Abstract
Background
The seasonal patterns of psoriasis have been observed in previous studies. However, no published data indicated the risk factors associated with the seasonal variation.
Purpose
This study aimed to investigate potentially related factors associated with seasonal pattern of psoriasis and provide possible implications for alleviating psoriasis in clinical practice.
Patients and Methods
The retrospective study was conducted in Chinese patients with psoriasis. Demographic and clinical information were collected. Multivariable logistic regression analyses (calculating adjusted odds ratios [AORs]) were used to analyze data.
Results
We continually enrolled 2270 patients (1496 males and 774 females) with psoriasis based on inclusion criteria. Disease duration (AOR=1.06, 95% CI: 1.05–1.07), hyperlipidemia (AOR=1.77, 95% CI: 1.06–2.98) and smoking (AOR=1.40, 95% CI: 1.17–1.68) were significantly associated with severe psoriasis in autumn/winter. Age (AOR=0.98, 95% CI:0.97–0.99) and occupations with more sunlight exposure (AOR=0.78, 95% CI: 0.61–0.99) were negatively associated with the seasonal aggravation. Subgroup analysis showed that occupations with more sunlight exposure (AOR=0.64, 95% CI: 0.43–0.94) were protective factors only in late-onset psoriasis but not early-onset, while smoking (AOR=1.39, 95% CI: 1.11–1.74) was risk factor in the early-onset psoriasis.
Conclusion
Psoriatic patients who had occupation with more sunlight exposure were less likely to report aggravation of psoriasis in autumn/winter. On the contrary, smoking and hyperlipidemia were positively associated with the seasonal aggravation. Additional prospective study is needed to identify the causality.

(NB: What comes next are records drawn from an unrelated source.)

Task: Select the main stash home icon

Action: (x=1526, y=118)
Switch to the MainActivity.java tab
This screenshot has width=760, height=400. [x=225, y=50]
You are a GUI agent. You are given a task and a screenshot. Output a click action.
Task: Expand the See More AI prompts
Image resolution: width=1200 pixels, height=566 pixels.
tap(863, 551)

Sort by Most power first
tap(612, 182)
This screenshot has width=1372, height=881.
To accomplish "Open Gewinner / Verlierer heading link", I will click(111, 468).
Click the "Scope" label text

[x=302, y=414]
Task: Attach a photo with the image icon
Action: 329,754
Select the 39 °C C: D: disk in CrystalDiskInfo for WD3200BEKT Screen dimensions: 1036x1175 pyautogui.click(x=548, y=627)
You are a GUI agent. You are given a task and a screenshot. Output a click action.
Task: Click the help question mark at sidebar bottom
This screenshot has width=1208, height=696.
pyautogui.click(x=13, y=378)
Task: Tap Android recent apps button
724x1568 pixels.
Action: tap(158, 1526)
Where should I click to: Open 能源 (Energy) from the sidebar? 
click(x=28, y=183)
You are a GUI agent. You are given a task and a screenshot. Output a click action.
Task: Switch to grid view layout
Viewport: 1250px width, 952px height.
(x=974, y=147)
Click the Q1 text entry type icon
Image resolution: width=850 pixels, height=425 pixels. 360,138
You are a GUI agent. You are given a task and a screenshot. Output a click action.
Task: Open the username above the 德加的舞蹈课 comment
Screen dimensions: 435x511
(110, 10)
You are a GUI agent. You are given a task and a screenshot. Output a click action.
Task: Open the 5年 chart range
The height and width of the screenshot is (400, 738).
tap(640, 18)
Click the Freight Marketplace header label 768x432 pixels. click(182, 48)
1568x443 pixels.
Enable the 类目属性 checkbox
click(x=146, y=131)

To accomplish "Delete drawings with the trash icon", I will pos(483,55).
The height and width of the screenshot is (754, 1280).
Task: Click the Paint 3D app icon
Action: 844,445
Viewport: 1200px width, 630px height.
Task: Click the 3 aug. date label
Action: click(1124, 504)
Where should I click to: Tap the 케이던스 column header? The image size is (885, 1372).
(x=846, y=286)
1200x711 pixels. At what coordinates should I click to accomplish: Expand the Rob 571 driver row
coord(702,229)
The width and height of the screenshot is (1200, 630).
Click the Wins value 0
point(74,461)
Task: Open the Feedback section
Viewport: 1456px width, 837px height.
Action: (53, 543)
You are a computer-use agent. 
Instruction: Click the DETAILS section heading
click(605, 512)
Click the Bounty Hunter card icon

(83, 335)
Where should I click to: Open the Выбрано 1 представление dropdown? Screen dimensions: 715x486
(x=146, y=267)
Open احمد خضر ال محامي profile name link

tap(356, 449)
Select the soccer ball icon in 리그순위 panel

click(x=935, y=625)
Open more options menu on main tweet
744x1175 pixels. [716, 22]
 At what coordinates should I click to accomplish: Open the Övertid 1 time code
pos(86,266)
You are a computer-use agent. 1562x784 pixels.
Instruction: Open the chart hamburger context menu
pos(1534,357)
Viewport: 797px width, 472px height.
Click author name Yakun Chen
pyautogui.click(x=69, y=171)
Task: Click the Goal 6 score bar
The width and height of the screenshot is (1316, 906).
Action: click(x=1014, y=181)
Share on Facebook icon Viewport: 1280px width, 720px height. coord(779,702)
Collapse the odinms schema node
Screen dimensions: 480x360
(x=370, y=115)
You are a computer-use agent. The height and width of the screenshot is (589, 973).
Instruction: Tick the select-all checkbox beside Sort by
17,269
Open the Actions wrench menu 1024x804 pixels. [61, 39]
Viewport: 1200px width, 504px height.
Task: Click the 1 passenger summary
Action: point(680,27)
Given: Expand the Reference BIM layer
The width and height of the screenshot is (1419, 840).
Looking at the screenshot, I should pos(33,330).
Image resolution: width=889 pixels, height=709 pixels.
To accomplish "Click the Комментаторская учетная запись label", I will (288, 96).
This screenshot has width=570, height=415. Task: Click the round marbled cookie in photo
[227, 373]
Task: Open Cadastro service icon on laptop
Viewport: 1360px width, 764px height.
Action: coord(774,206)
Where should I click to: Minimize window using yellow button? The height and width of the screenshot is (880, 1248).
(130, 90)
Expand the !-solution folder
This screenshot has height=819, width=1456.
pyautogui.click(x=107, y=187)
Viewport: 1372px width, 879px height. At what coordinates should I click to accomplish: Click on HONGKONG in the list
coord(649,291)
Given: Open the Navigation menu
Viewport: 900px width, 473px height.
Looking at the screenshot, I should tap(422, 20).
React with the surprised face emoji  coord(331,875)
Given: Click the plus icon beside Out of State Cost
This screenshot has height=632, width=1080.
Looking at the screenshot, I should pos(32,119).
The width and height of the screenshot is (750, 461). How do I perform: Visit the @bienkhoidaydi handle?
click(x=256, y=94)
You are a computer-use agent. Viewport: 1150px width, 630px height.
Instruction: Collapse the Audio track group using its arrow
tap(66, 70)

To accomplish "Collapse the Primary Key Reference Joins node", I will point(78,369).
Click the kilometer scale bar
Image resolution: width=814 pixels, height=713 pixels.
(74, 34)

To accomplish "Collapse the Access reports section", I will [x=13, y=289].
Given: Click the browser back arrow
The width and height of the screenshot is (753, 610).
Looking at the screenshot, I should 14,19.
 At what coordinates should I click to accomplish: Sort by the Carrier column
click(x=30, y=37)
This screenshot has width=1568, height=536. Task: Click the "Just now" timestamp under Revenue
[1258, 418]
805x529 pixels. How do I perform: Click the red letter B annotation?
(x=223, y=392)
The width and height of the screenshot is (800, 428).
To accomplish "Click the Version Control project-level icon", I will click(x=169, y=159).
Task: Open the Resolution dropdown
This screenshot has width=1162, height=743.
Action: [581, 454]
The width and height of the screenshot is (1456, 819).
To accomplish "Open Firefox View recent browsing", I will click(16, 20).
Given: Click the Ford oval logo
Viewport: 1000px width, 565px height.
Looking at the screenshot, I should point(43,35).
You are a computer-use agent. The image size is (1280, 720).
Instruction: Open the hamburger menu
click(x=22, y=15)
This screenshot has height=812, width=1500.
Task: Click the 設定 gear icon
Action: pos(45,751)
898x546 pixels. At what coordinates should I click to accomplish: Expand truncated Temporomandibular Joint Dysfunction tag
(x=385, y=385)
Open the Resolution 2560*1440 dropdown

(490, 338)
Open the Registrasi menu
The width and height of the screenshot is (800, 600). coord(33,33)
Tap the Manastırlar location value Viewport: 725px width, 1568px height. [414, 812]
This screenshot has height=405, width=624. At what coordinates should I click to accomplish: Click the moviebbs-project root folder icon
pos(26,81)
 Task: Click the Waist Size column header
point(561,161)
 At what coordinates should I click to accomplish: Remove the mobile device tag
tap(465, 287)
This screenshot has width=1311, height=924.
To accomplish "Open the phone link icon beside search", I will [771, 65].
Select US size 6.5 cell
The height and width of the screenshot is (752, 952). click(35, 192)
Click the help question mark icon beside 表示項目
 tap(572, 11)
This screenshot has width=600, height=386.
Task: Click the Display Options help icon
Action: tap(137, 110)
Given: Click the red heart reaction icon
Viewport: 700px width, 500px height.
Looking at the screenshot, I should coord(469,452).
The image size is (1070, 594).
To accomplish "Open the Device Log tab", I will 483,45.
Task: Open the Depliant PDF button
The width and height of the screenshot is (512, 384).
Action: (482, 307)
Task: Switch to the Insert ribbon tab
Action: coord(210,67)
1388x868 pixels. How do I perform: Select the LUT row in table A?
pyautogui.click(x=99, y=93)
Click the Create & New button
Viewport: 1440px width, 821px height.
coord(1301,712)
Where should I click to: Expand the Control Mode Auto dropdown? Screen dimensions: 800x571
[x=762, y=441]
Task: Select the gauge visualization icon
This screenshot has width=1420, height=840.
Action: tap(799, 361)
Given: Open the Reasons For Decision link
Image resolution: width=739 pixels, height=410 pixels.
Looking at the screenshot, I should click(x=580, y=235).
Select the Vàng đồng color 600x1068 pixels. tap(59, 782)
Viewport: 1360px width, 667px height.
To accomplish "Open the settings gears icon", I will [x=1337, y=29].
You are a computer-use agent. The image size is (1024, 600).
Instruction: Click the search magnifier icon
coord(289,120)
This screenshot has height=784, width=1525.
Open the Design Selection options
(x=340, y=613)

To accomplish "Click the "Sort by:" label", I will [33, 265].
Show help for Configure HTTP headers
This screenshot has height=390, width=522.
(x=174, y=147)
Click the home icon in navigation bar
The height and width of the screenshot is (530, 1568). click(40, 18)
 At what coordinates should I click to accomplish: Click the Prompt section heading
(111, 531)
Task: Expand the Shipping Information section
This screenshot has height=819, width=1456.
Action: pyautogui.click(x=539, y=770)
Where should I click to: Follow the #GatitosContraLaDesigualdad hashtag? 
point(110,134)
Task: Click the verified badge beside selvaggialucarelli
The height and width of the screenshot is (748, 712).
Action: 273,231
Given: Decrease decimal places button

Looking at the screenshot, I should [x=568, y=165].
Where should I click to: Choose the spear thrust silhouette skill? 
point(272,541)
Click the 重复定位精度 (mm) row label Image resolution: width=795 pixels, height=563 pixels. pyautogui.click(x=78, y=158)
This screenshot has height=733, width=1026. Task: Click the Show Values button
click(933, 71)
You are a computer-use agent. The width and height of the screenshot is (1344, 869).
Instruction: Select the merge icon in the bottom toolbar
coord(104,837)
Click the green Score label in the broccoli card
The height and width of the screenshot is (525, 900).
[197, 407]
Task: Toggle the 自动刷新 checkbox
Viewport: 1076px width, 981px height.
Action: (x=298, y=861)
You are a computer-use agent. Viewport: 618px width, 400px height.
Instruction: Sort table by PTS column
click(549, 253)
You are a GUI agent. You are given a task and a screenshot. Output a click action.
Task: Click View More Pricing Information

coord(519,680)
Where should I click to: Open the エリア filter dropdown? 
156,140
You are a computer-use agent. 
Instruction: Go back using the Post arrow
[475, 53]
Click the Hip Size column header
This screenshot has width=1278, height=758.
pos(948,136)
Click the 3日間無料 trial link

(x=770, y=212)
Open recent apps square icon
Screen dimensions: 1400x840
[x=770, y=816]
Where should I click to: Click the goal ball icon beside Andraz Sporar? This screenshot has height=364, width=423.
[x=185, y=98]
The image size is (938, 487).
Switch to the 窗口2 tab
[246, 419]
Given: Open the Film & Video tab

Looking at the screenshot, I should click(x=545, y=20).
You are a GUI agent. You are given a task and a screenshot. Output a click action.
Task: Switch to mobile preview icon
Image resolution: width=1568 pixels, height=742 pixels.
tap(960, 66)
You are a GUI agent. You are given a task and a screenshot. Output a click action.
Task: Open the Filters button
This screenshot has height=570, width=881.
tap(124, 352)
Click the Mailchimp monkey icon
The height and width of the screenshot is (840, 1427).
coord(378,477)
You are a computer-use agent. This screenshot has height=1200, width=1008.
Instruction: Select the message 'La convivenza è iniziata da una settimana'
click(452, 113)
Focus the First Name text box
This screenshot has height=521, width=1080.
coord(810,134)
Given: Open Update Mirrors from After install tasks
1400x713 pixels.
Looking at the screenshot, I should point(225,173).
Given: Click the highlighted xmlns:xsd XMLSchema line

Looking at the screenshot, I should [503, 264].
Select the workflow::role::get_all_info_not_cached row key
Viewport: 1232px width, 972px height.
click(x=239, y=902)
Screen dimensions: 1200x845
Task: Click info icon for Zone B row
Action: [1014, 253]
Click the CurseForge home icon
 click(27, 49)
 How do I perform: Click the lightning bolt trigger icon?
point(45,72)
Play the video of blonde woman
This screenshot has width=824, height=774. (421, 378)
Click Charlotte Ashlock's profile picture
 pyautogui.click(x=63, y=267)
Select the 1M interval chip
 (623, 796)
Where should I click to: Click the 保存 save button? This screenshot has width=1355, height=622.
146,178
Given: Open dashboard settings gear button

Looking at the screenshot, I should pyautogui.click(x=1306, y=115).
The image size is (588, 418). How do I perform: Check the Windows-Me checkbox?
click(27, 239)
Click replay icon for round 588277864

Keywords: psoriasis, seasonal variation, weather, occupational exposure, ultraviolet, smoking
Introduction
Psoriasis is an auto-inflammatory skin disease characterized by red or silver scaly plaques, typically distributing the elbows, knees, and scalp. The prevalence of psoriasis ranges from 0.09% to 11.4% globally,1,2 the prevalence is between 0.17% and 0.59% in China.3,4 Though the pathophysiology of psoriasis remains unclarified, it is identified that psoriasis can be induced by genetic and environmental factors.5,6 It is known that infections,6 psychological stress,6 diet,6,7 medication,6,7 smoking,6–10 alcohol drinking,6,9,11 so as the cold and dry weather,12 could trigger the flare-ups of psoriasis. Systemic inflammation together with demographics13 could drastically influence the prescription of treatment and therapeutic response by increasing psoriasis-related comorbidities burden (ie, cardiovascular,14 respiratory15 or hepatic disease16). Previous studies confirmed that psoriasis conditions vary with the season, and severe psoriasis were more likely to happen in cold season, such as autumn or/and winter.12 The seasonal patterns of psoriasis have been commonly observed in clinical practice. Many studies with different designs have investigated the seasonality of psoriasis.12,17–20 However, to our knowledge, no published research has investigated the risk factors associated with the seasonal variation.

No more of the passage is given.